Another of Horowitz's high-profile efforts has been the so-called Academic Bill of Rights. The "bill" is a project of Students for Academic Freedom (motto: "You can't get a good education if they're only telling you half the story"), which was founded by Horowitz and is affiliated with the David Horowitz Freedom Center.
"The bill's purposes are to codify that tradition; to emphasize the value of 'intellectual diversity,' already implicit in the concept of academic freedom; and, most important, to enumerate the rights of students to not be indoctrinated or otherwise assaulted by political propagandists in the classroom or any educational setting," Horowitz has said.[23]
On the blog Crooked Timber, George Washington University political science professor Henry Farrell wrote that Horowitz’s “main line of attack is that of the standard political hack, concocting a farrago of innuendoes, half-truths, and out-and-out lies in order to beat down those whom he sees as his political opponents. However, when he's attacked in the same terms as those he himself engages in, he's perfectly happy to appeal to academic norms of reasoned debate in order to accuse his accusers of themselves being politicized."

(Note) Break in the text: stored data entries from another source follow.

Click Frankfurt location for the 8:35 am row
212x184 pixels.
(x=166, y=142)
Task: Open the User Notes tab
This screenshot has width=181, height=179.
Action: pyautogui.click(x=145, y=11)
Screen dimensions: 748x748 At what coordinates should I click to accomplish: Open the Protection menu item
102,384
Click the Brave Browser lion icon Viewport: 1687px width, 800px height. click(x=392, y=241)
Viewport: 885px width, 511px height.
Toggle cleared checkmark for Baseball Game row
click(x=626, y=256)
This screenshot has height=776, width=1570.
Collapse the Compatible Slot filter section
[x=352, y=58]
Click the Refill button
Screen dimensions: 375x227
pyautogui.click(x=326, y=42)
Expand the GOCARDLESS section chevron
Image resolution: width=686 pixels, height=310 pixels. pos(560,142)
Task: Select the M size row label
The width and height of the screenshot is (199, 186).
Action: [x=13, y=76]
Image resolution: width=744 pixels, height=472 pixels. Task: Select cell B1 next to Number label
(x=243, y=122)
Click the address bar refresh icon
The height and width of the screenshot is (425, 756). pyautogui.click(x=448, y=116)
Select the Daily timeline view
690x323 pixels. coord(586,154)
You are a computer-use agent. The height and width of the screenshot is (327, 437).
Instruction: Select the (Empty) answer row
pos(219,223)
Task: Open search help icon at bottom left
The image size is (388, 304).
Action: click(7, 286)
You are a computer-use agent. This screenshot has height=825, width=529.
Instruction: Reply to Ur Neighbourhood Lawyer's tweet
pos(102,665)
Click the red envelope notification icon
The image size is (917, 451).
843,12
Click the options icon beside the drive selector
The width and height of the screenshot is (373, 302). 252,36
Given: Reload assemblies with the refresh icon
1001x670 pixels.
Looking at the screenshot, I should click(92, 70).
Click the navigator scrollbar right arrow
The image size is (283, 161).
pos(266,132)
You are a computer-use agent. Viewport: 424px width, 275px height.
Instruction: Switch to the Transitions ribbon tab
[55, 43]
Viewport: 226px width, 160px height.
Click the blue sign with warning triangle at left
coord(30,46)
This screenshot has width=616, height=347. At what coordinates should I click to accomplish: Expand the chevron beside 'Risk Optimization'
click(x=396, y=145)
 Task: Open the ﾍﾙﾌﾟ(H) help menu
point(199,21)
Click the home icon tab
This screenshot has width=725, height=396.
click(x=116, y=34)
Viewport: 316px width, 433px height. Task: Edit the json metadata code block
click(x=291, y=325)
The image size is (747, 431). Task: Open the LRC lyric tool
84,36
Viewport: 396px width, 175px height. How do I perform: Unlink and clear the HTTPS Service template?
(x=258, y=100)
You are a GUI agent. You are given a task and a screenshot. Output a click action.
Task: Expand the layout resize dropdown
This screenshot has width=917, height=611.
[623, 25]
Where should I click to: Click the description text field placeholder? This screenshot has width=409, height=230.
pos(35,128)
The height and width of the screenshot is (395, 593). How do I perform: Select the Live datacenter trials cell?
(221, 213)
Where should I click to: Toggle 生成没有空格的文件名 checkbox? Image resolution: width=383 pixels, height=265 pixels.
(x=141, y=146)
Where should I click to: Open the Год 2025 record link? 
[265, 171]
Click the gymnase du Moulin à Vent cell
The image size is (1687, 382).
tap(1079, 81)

Farrell added, "Because Horowitz is able to use the low standards of political debate, while demanding that his intellectual opponents adhere to the high ones of academic argument, he wins either way. In order successfully to argue against him, it's necessary to recognize that the battle Horowitz is fighting is political rather than strictly academic. He's not acting as an academic interlocutor (some conservatives and other critics are, and they should be treated very differently). He's acting as a politician and looking to win political changes outside the academy that would radically reshape its internal practices."[24]